- Task prompt -
Could you return all of the data exactly as given?

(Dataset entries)
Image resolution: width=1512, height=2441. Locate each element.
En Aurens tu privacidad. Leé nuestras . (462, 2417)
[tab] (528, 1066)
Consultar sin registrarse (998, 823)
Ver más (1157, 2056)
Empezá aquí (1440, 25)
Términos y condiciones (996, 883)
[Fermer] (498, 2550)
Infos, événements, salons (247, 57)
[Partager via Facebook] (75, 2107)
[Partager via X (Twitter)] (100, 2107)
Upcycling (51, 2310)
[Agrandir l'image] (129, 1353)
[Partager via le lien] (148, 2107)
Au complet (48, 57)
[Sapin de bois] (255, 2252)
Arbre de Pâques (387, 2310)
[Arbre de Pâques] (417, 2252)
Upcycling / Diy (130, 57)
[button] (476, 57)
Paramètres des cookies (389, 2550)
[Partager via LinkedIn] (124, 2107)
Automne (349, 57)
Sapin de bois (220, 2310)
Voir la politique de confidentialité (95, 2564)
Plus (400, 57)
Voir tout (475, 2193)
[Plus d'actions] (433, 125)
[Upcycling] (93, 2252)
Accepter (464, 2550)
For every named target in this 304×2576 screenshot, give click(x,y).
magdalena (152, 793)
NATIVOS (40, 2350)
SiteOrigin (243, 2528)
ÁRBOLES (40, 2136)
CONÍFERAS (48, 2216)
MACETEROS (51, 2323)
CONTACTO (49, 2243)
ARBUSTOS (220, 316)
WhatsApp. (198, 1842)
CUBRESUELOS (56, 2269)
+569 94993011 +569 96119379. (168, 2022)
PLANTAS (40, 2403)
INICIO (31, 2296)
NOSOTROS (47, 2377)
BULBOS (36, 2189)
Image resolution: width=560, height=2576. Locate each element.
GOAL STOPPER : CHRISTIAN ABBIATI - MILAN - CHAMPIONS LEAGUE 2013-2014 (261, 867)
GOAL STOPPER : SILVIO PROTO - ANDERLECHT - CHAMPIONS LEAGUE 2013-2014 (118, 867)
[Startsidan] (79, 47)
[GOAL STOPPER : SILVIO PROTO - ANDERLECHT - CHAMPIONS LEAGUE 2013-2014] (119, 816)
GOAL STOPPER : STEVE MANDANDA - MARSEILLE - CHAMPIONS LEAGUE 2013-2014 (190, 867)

- Answer for this exercise -
Image resolution: width=1512, height=2441. Locate each element.
En Aurens tu privacidad. Leé nuestras . (462, 2417)
[tab] (528, 1066)
Consultar sin registrarse (998, 823)
Ver más (1157, 2056)
Empezá aquí (1440, 25)
Términos y condiciones (996, 883)
[Fermer] (498, 2550)
Infos, événements, salons (247, 57)
[Partager via Facebook] (75, 2107)
[Partager via X (Twitter)] (100, 2107)
Upcycling (51, 2310)
[Agrandir l'image] (129, 1353)
[Partager via le lien] (148, 2107)
Au complet (48, 57)
[Sapin de bois] (255, 2252)
Arbre de Pâques (387, 2310)
[Arbre de Pâques] (417, 2252)
Upcycling / Diy (130, 57)
[button] (476, 57)
Paramètres des cookies (389, 2550)
[Partager via LinkedIn] (124, 2107)
Automne (349, 57)
Sapin de bois (220, 2310)
Voir la politique de confidentialité (95, 2564)
Plus (400, 57)
Voir tout (475, 2193)
[Plus d'actions] (433, 125)
[Upcycling] (93, 2252)
Accepter (464, 2550)
For every named target in this 304×2576 screenshot, give click(x,y).
magdalena (152, 793)
NATIVOS (40, 2350)
SiteOrigin (243, 2528)
ÁRBOLES (40, 2136)
CONÍFERAS (48, 2216)
MACETEROS (51, 2323)
CONTACTO (49, 2243)
ARBUSTOS (220, 316)
WhatsApp. (198, 1842)
CUBRESUELOS (56, 2269)
+569 94993011 +569 96119379. (168, 2022)
PLANTAS (40, 2403)
INICIO (31, 2296)
NOSOTROS (47, 2377)
BULBOS (36, 2189)
Image resolution: width=560, height=2576. Locate each element.
GOAL STOPPER : CHRISTIAN ABBIATI - MILAN - CHAMPIONS LEAGUE 2013-2014 (261, 867)
GOAL STOPPER : SILVIO PROTO - ANDERLECHT - CHAMPIONS LEAGUE 2013-2014 (118, 867)
[Startsidan] (79, 47)
[GOAL STOPPER : SILVIO PROTO - ANDERLECHT - CHAMPIONS LEAGUE 2013-2014] (119, 816)
GOAL STOPPER : STEVE MANDANDA - MARSEILLE - CHAMPIONS LEAGUE 2013-2014 (190, 867)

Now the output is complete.